Ja so woarns
Meine letzten fünf nassen Jahre
lebte ich mehr oder weniger
am Drogenumschlagplatz
einer ganz gewöhnlichen Stadt.
Morgens trudelte ich meist ein
und es waren immer dieselben Leute da.
Diejenigen aus der Notschlafstelle,
(sie musste um acht verlassen sein)
und die, die unbedingt was brauchten
und auch die, die was verticken wollten.
Ich selbst nahm nur sehr wenige
Tabletten und Drogen, vom
Haschisch mal abgesehen.
Alkohol war mein Ding.
Zwei, dreimal am Tag
kontrollierte die Polizei.
Wurde es mal eng trotteten
wir ein paar hundert Meter weiter
zu einem Ausweichplatz.
Es war eine gute Zeit.
Eine Alternative war die
Säufer Wg.
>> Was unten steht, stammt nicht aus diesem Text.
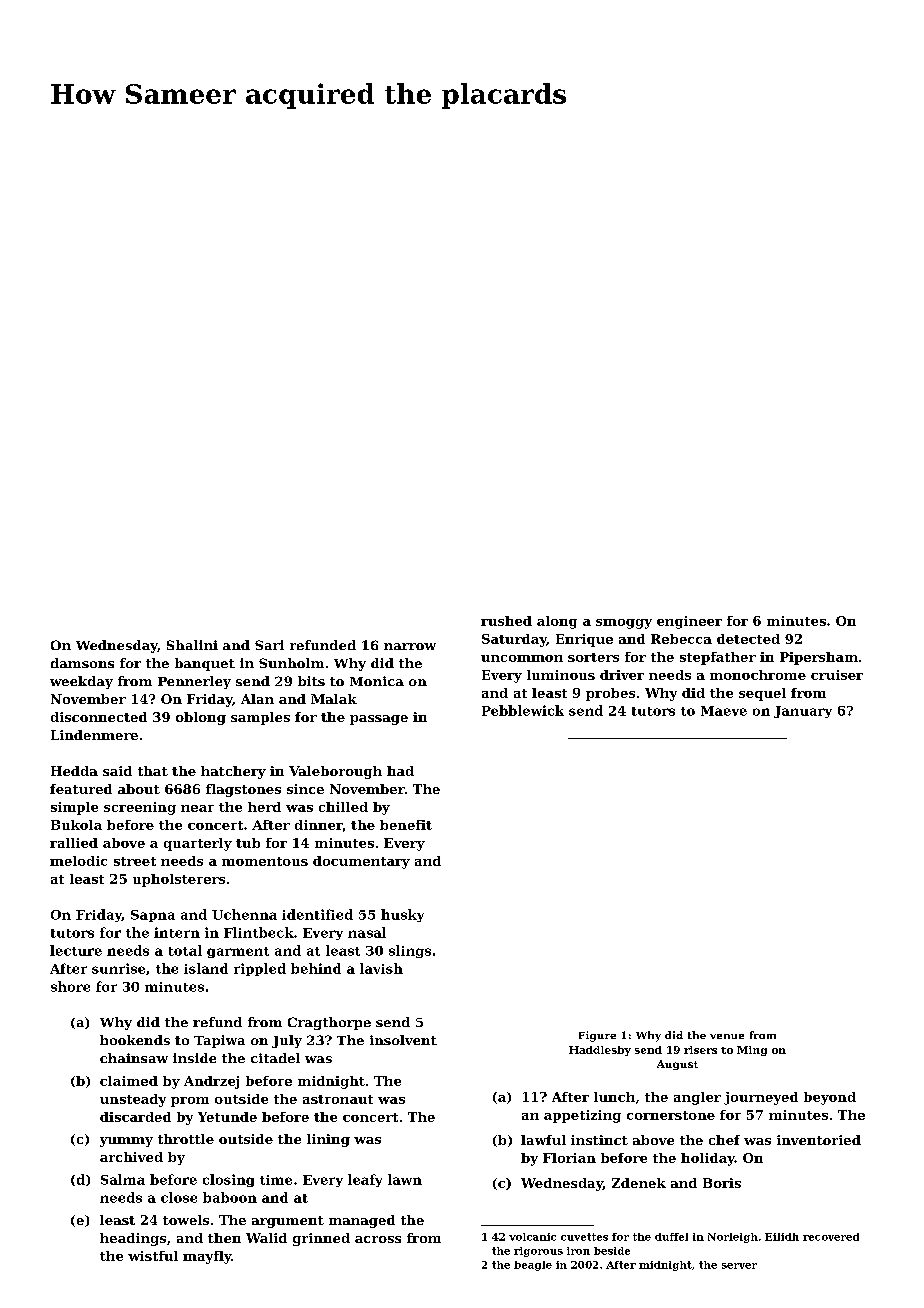 This screenshot has height=1308, width=924. I want to click on January, so click(803, 712).
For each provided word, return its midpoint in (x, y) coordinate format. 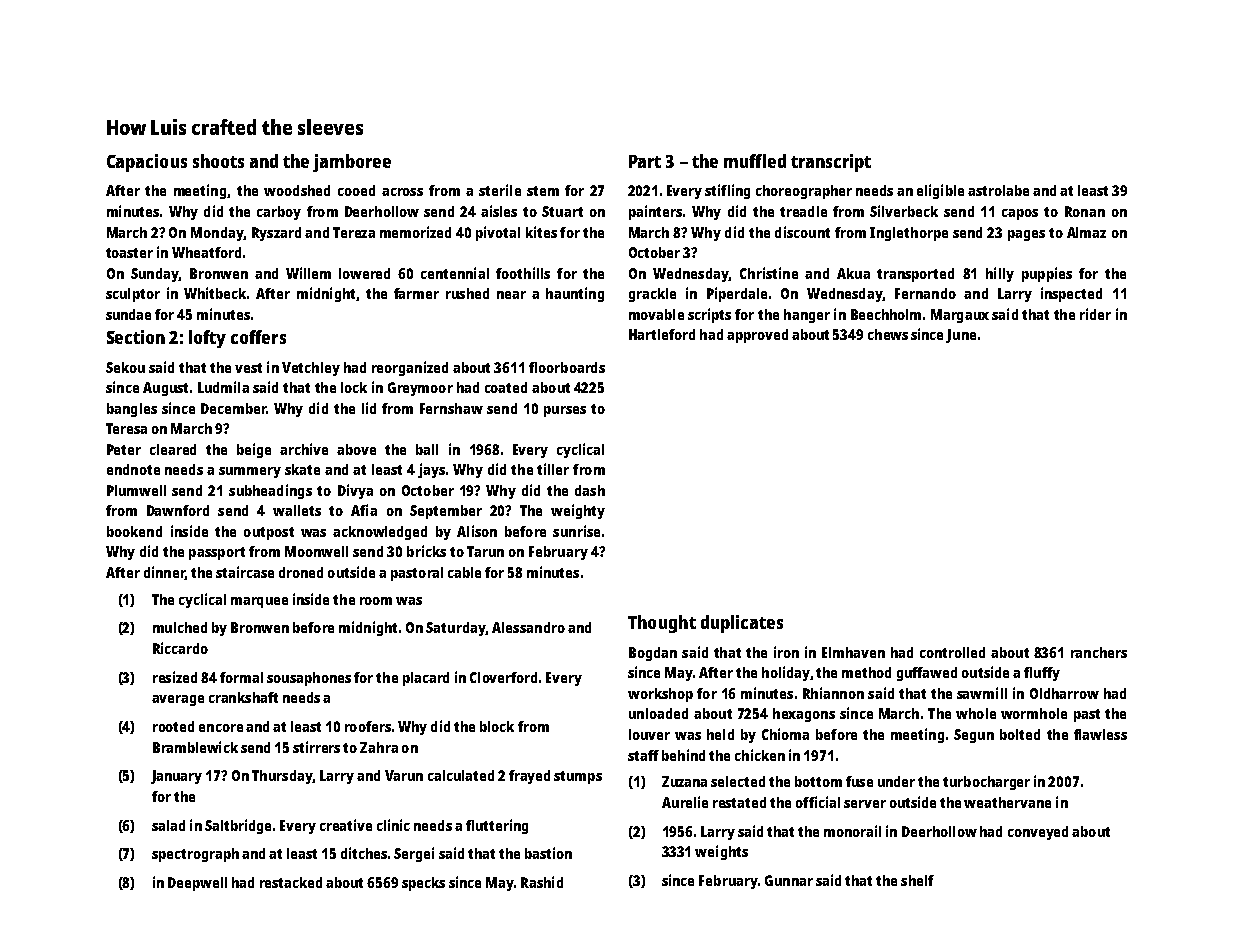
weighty (578, 511)
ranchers (1099, 652)
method (866, 672)
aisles (499, 211)
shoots (218, 161)
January (176, 777)
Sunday (155, 275)
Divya (355, 491)
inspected (1071, 294)
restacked (291, 882)
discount (802, 232)
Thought (662, 624)
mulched (180, 627)
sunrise (576, 531)
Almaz (1086, 232)
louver (649, 734)
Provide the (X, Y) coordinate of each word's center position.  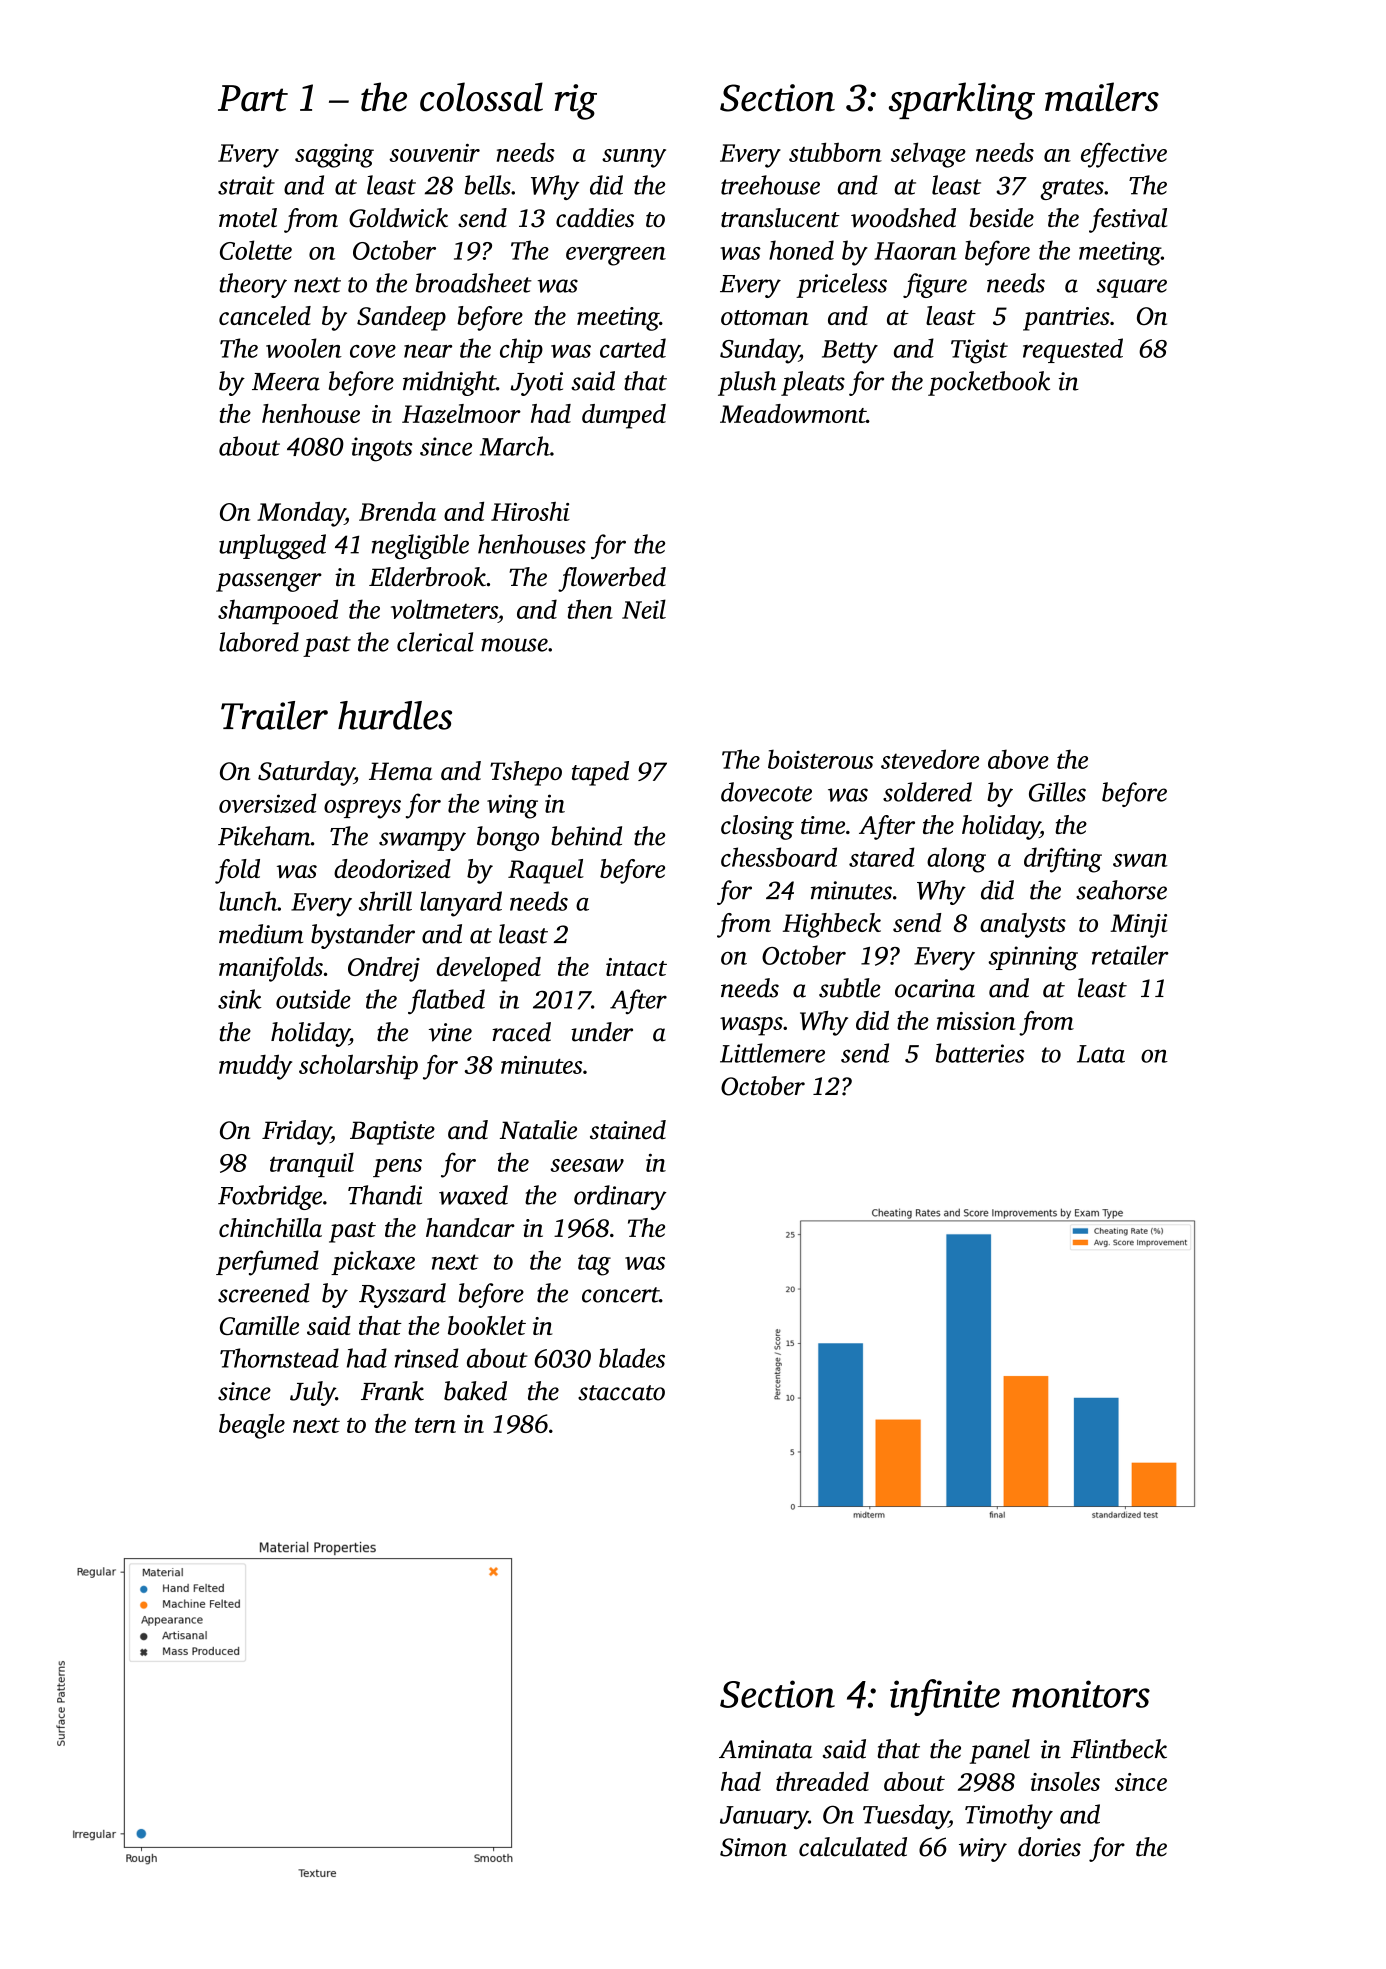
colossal (481, 97)
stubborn (835, 152)
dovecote (766, 792)
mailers (1102, 97)
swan (1140, 860)
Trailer (274, 715)
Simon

Es war ein gemütliches
Zusammensein bei sinnlosen
Brett- und Würfelspielen und noch
hirnigeren Gesprächen.
Wurde Geld und Stoff knapp
(die Umrechnung erfolgte immer
ohne Umweg) eskalierte
die Situation immer in ziemlichen
Extremen.
Ab und zu gab jemand den Löffel ab.
Alle paar Wochen, oder
auch nur Tage ein neuer Kandidat
für eine tödliche Überdosis.
Wir alle auf der Scene waren dann
immer einhellig der Meinung das
X wohl übertrieben hat oder auch
das der verschreibende Arzt völlig
unverantwortlich das Falsche
verschrieben hatte.
Jemand musste ja schuld sein.
Am Abend fuhr ich dann mit
dem Bus nach Hause, oft ohne
irgendeine Erinnerung an die Heimkehr.
Ich fühlte mich nur sauelend morgens
beim Erwachen und schuldig
meines Tuns.
Zumindest brauchte ich mir Schuhe und
Hose nicht mehr anziehen.
In der vermüllten Wohnung
verbrachte ich dann oft Tage.
Nur mit Shit und Bölkstoff ausgestattet.
Ohne Zeitgefühl ist jetzt morgen, mittag
oder Abend , Freitag oder Sonntag.
Egal.
Was zählte war der Griff zur Flasche.
So dämmerte ich dahin mit
Filmrissen, die unbemerkt blieben.
Ging Flüssiges und Geld zu Ende
passierte immer dasselbe.
Trockenwürgen, Zittern,
Schweissausbrüche.
Damit nicht genug besuchten mich
die Geister und sprachen mit mir.
Lang und ausgiebig.
Ich muss sehr glücklich gewesen sein
damals.
Einmal wachte ich fixiert und mit Nadeln
in den Armen in einem Krankenhausbett auf .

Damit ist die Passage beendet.